# Week 5

In [2]:
import nltk  # make sure NLTK is installed and loaded

## Word Lists

Use the `nltk.corpus.words` wordlist to estimate the following for several text corpora.

In [4]:
nltk.download('words')
nltk.download('gutenberg')
from nltk.corpus import words
from nltk.corpus import gutenberg 

[nltk_data] Downloading package words to /home/goodmami/nltk_data...
[nltk_data]   Package words is already up-to-date!
[nltk_data] Downloading package gutenberg to
[nltk_data]     /home/goodmami/nltk_data...
[nltk_data]   Package gutenberg is already up-to-date!

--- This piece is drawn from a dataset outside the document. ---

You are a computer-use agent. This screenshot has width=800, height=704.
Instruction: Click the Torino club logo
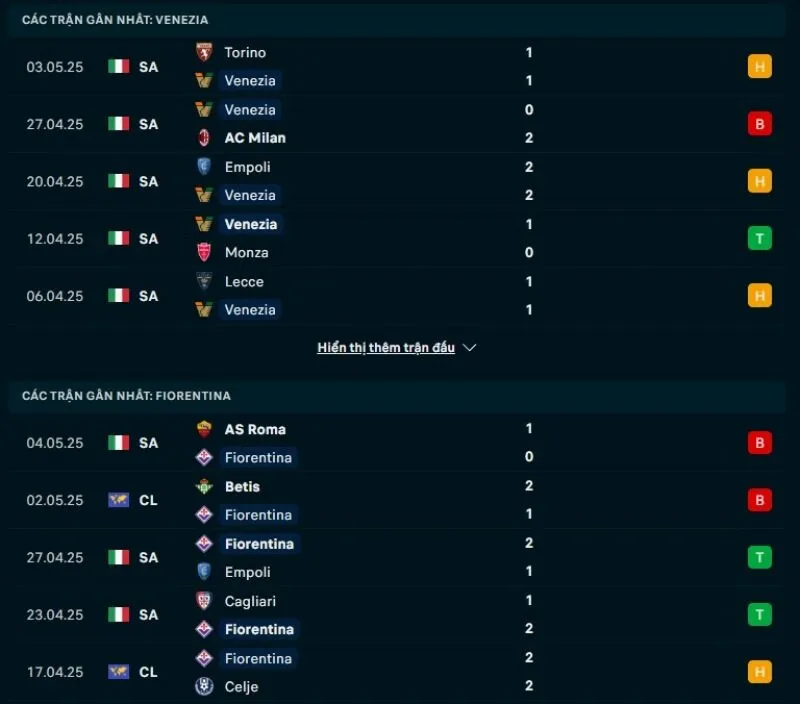205,52
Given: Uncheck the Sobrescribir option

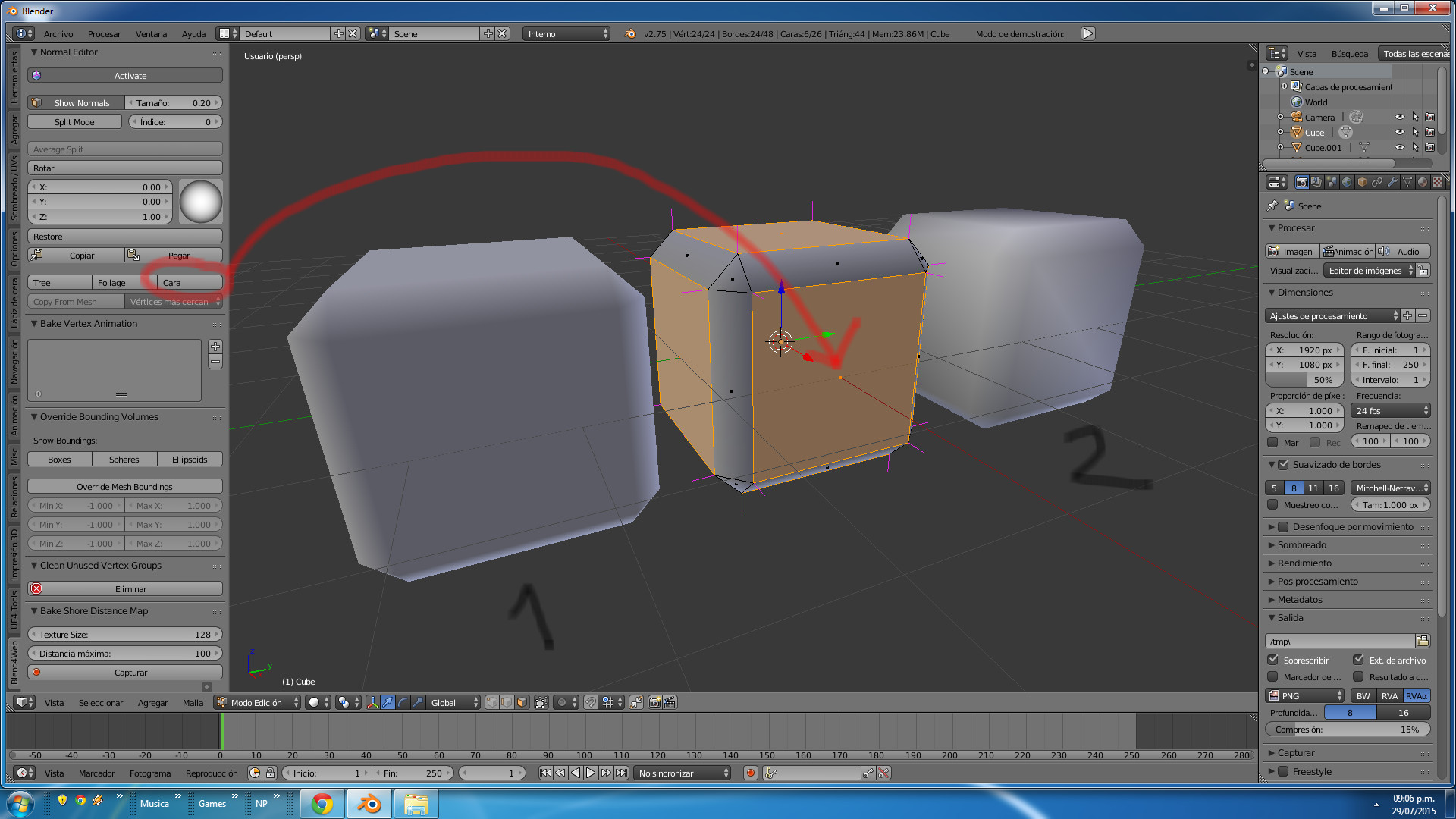Looking at the screenshot, I should point(1273,661).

- Choose a variety of texts from the Gutenberg corpus. What percentage of the texts' vocabularies are not in the wordlist?

In [6]:
gutenberg.fileids()  # inspect available files

['austen-emma.txt',
 'austen-persuasion.txt',
 'austen-sense.txt',
 'bible-kjv.txt',
 'blake-poems.txt',
 'bryant-stories.txt',
 'burgess-busterbrown.txt',
 'carroll-alice.txt',
 'chesterton-ball.txt',
 'chesterton-brown.txt',
 'chesterton-thursday.txt',
 'edgeworth-parents.txt',
 'melville-moby_dick.txt',
 'milton-paradise.txt',
 'shakespeare-caesar.txt',
 'shakespeare-hamlet.txt',
 'shakespeare-macbeth.txt',
 'whitman-leaves.txt']

In [8]:
files = ['austen-emma.txt', 'milton-paradise.txt', 'shakespeare-macbeth.txt']  # choose some

In [10]:
WORDS = set(words.words())  # words.words() is a list; make it a set to speed up lookup
for file in files:
    # Get the list of words in the text and normalize early.
    # The isalpha() filter removes tokens like ",", but also valid words with punctuation.
    # How you normalize and filter is up to you.
    textwords = [w.lower() for w in gutenberg.words(file) if w.isalpha()]
    # Words not in the set of "known" words are often called OOV (out-of-vocabulary)
    oov = [w for w in textwords if w not in WORDS]
    print(file)
    print('  sample:', oov[:10])
    print('  percent of tokens that are unknown:', 100 * len(oov) / len(textwords))
    print('  percent of types that are unknown:', 100 * len(set(oov)) / len(set(textwords)))

austen-emma.txt
  sample: ['austen', 'seemed', 'blessings', 'years', 'youngest', 'daughters', 'died', 'caresses', 'supplied', 'years']
  percent of tokens that are unknown: 8.593440594059405
  percent of types that are unknown: 28.323209492866223
milton-paradise.txt
  sample: ['john', 'milton', 'eden', 'oreb', 'sinai', 'siloa', 'flowed', 'intends', 'aonian', 'pursues']
  percent of tokens that are unknown: 10.301516902090865
  percent of types that are unknown: 34.33983286908078
shakespeare-macbeth.txt
  sample: ['tragedie', 'macbeth', 'william', 'shakespeare', 'actus', 'scoena', 'witches', 'againe', 'raine', 'burley']
  percent of tokens that are unknown: 23.664623467600702
  percent of types that are unknown: 51.05889178996229


- What percentage of the wordlist are present in the texts?

In [12]:
for file in files:
    # Get the list of words, as before.
    textwords = [w.lower() for w in gutenberg.words(file) if w.isalpha()]
    # IV = in-vocabulary, by analogy to OOV
    iv = [w for w in textwords if w in WORDS]
    print(file)
    print('  percent of wordlist present in text:', 100 * len(set(iv)) / len(WORDS))


austen-emma.txt
  percent of wordlist present in text: 2.150984348769776
milton-paradise.txt
  percent of wordlist present in text: 2.498177131907822
shakespeare-macbeth.txt
  percent of wordlist present in text: 0.7151577840706764


## CMU Pronouncing Dictionary

Use the ARPABET transcriptions in the `nltk.corpus.cmudict` corpus to investigate sound patterns.

In [14]:
nltk.download('cmudict')
from nltk.corpus import cmudict

[nltk_data] Downloading package cmudict to /home/goodmami/nltk_data...
[nltk_data]   Package cmudict is already up-to-date!


In [16]:
cmu = cmudict.dict()
cmu['pronounce']

[['P', 'R', 'AH0', 'N', 'AW1', 'N', 'S']]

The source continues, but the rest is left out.